* VORLIEGENDER AUSZUG:
# Win 7 aus Energiesparen mit Laptop aufwecken



## GPHENOM (22. Februar 2010)

Ich weiß nicht ob das das richtige unterforum ist.
Wenn nötig bitte verschieben.

Ich hab einen PC mit Widows 7 Ultimate und ein Netbook mit Win 7 Ultimate.
Beide sind in einem Heimnetzwerk.
Jetzt ist meine Frage ob ich per W-lan den PC aus dem Energiesparen aufwecken kann (mit dem Netbook) um die TV-Aufzeichnungen vom Hauptpc auf dem Netbook (z.B. im Bett^^) gucken kann.

Hab keine lust immer zum PC zu rennen um ihn aufzuwecken.

Schonmal vielen Dank für die Antworten^^


----------



## dot (22. Februar 2010)

Unterstuetzt deine WLAN-Karte WOL?


----------



## GPHENOM (23. Februar 2010)

Weiß ich nicht ist ein Fritz Wlanstick v1.1


----------



## amdintel (23. Februar 2010)

wenn du z.b. eine gute TV Karte im PC hast 
sind meinst Fernbedienungen  dabei die über USB laufen, da stellt man ggf. im Bios noch ein USB Wake up 
und PCI Wake up.
da kannst dann mit der FB den PC aus dem Standby holen , das geht auch mit einer Kabel losen Tastatur.
Wake Up Wlan aktiveren das weiß ich nicht ab das überhaupt funktioniert weil Wlan ja permanent Daten empfängt und ein Netz Scann macht, geht vielleicht der PC nicht mehr in dem Standby  richtig ?


----------



## riedochs (23. Februar 2010)

WOL funktioniert generell nur mit Lan Kabel. Allerdings sollte es kein Problem sein wenn nur den Netbook per Wlan das Magic Packet sendet und der HauptPC per Kabel angeschlossen ist.

* INHALT DES DATENSATZES:
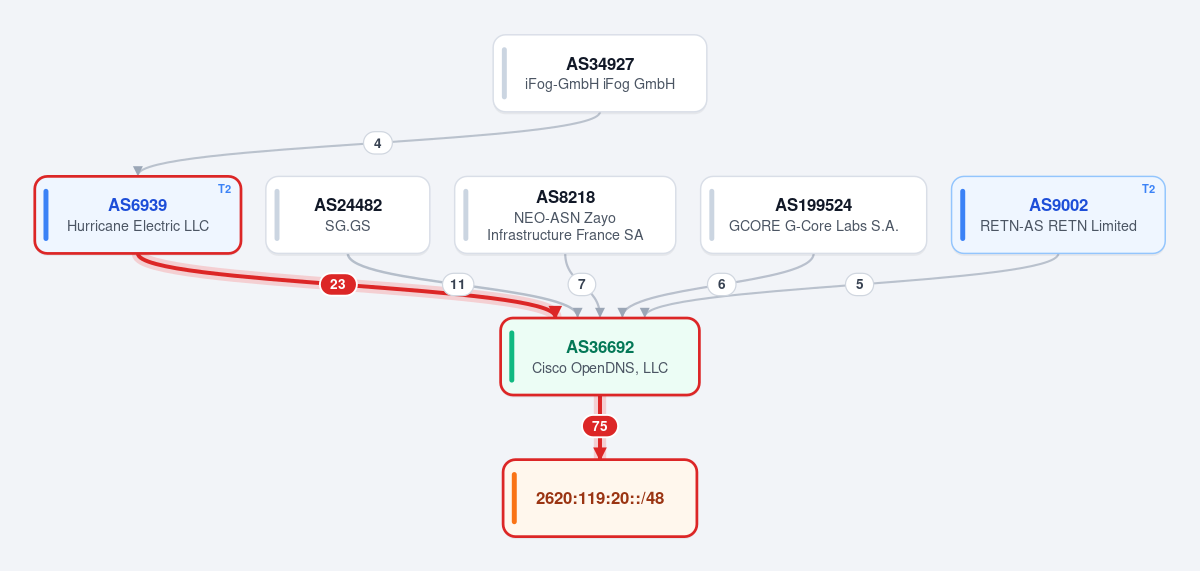The image size is (1200, 571).
Task: Select the AS34927 iFog GmbH node
Action: (600, 73)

* AUFGABENSTELLUNG:
A – Beantworte anhand des Forenthreads die folgenden drei Fragen:
(i) Welchen WLAN-Stick verwendet GPHENOM?
(ii) Welche beiden Wake-up-Optionen stellt man laut amdintel gegebenenfalls im BIOS ein?
(iii) Womit funktioniert WOL laut riedochs generell nur?
B – Zähle alle Benutzernamen auf, unter denen im Forenthread Beiträge erscheinen.

* LÖSUNGEN:
A –
(i) Einen Fritz Wlanstick v1.1.
(ii) USB Wake up und PCI Wake up.
(iii) Mit Lan-Kabel.

B – GPHENOM, dot, amdintel, riedochs